Comparison of network consumption of different mechanisms

The teaching feature vector in Sect. 3.2 can be described in mathematical form as follows: X is the input index set, X = (x1, x2, …, x14), y is the output index, which is the evaluation result corresponding to X. In this system, X is the normalized evaluation index value, and y is the evaluation result of teachers according to the experts. The final results of the teaching performance contain three categories: excellent, good and poor. In order to objectively evaluate the effect of this algorithm on teaching performance, we use Table 3 to show the evaluation with accuracy, recall and specificity of each algorithm.

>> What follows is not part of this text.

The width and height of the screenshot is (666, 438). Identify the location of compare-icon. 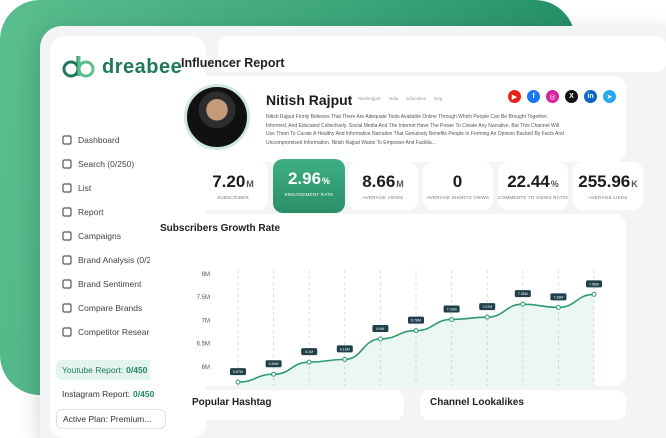
(67, 308).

Table 3 Comparison results of teaching performance evaluation

Through the previous simulation results and analysis, it is summarized as follows:

  1. 1)

    In CCDCNs, it is not ideal to arbitrarily allocate cache space, and using a better method to schedule cache has a great impact on QoE. When C-SPT is used to schedule the cache, the result is better than the isomorphic method.

  2. 2)

    Transmission rate is the main factor affecting QoE. The set of Q will determine whether the maximum QoE value can be obtained. In practical application, when the transmission rate is too high or too low, it will lead to poor QoE. Therefore, ISP should select the appropriate content block transmission rate for users.

  3. 3)

    The popular type of content has little impact on MOS. However, it will change the optimal deployment, resulting in different QoE. When the request is too large, the cached content should be scheduled to the edge to meet the request. Surprisingly, the performance of QoE does not change significantly due to the different popularity of content.

  4. 4)

    We abstract the teaching performance into 14 features in this work, and thus the network can distribute it more accurately. It can be seen from the comparison results that our method obtains higher accuracy. However, the higher number of features will affect the real-time performance of the network and reduce its efficiency.

4 Conclusions

In this work, we introduce content distribution network and reinforcement learning technology to improve the evaluation performance of English teaching quality. For the cache scheduling problem, we construct three cache scheduling algorithms in CCDCNs. Firstly, an approximate dynamic algorithm C-SPT is proposed, which has high complexity. Then, based on the characteristics of node centralization, an approximate dynamic scheduling algorithm C-SPT is also proposed. The algorithm includes the scheduling of cached content and the scheduling of content transmission rate, but it has low complexity in processing content scheduling. Finally, based on DRL technology, a cache scheduling algorithm is proposed. Although the algorithm has high complexity, the scheduling accuracy is also high. In order to further improve the performance and service quality of CCDCNs, the next work is mainly solved from the following aspects. Due to the diversity and rapid update of content in big data, the collection of samples with high similarity between CCDCNs cached content and user target requirements becomes more complex and difficult. Therefore, researchers need to further solve the problem of hot content migration or explore more efficient big data technology to improve the prediction accuracy of content popularity and further improve cache performance. CCDCNs are far away from users, and centralized processing of users' needs is very resource-consuming. Putting the data center on the edge of the environment has high research value.